■ Opdracht: Ga verder met het artikel over de geschiedenis van het openbaar vervoer in Nederland en schrijf door na de laatste zin.

■ Artikel:
In ons land maken we al sinds de 17e eeuw gebruik van openbaar vervoer. Tijdens het begin gebeurde dit met trekschuiten over het water. Stap voor stap veranderde dat tot het openbaar vervoer wat we nu kennen. In deze themakaart lees je alles over de geschiedenis van het spoor.

Reizen met de trekschuit

In ons land is erg veel water. Dankzij al dat water hadden we in de 17e eeuw al openbaar vervoer in Nederland. Als je ergens naar toe wilde, nam je de trekschuit van A naar B. Een trekschuit is een boot die wordt voorgetrokken door een paard. Het paard liep over een pad langs het water. De begeleider van het paard heette het jagertje. Zo’n pad langs het water noem je het jaagpad.

De koets

Halverwege de 18e eeuw kwam er een iets sneller vervoermiddel: de koets of diligence. Voor de koets liepen meerdere paarden over de weg. Je ging dan ongeveer 25 kilometer per uur. Reizen was in die tijd niet altijd even prettig. Het duurde lang en de straten waren vaak erg hobbelig.

■ Gegevens:

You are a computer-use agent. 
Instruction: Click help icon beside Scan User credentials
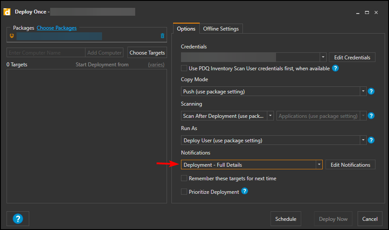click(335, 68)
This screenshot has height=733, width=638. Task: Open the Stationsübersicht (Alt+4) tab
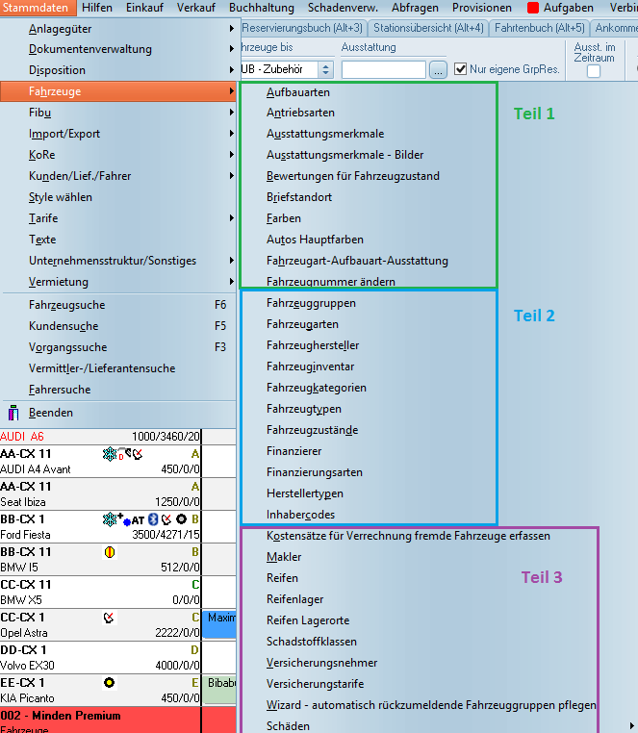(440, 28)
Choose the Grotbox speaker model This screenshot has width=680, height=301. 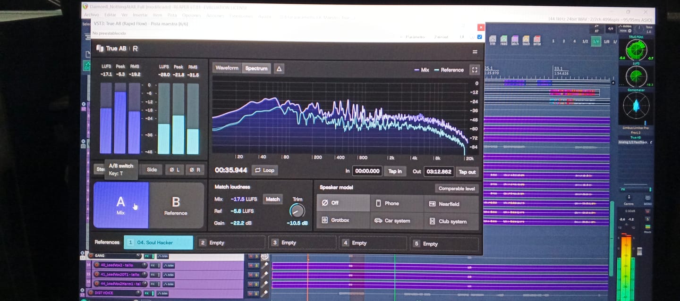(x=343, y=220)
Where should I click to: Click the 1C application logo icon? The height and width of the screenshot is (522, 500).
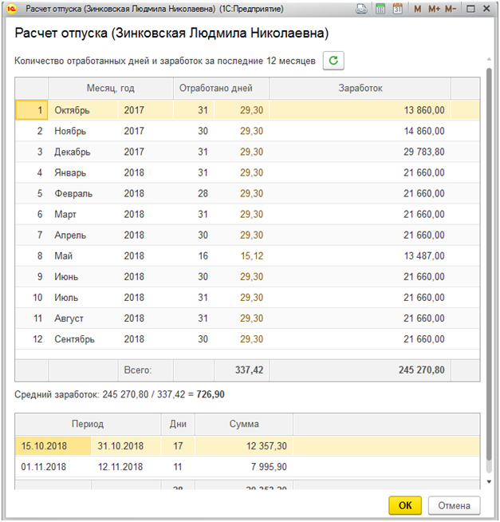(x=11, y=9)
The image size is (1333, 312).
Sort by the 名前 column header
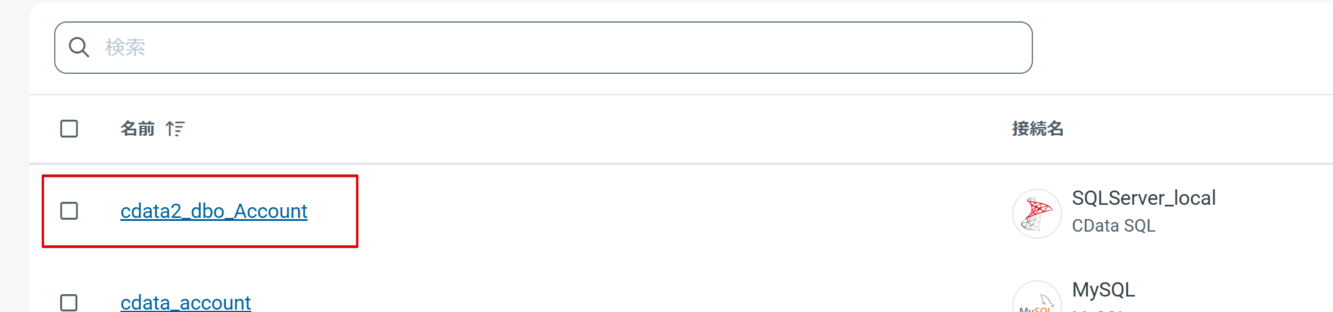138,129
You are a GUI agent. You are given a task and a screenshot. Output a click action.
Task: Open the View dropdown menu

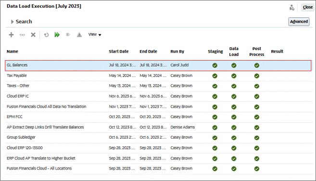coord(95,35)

■ Antwoord:
Van stoommachine tot stoomlocomotief

In 1702 werd de stoommachine uitgevonden in Engeland. Die machine kon water uit de mijnen pompen. In die tijd gebruikte men al karretjes in de mijnen op rails om steenkool te vervoeren. Die karretjes werden door paarden getrokken. Later bedacht James Watt een stoommachine die wielen kon laten ronddraaien. De ontdekking van de stoommachine betekende een grote verandering voor de mensen uit die tijd, want er bleek van alles mogelijk te zijn met de kracht van stoom. In 1804 lukte het de Engelsman Richard Trevitchik om een stoommachine op rails te bouwen. Dat werd de allereerste stoomlocomotief. Alleen werkte die nog niet zo goed. In 1829 lukte het George Stephenson wél om een goed werkende stoomlocomotief te bouwen: the Rocket. Daar won hij een prijsvraag mee. Al snel reden er locomotieven van Stephenson door Engeland met personenrijtuigen erachter. Die ‘wagons’ werden gemaakt van omgebouwde diligences.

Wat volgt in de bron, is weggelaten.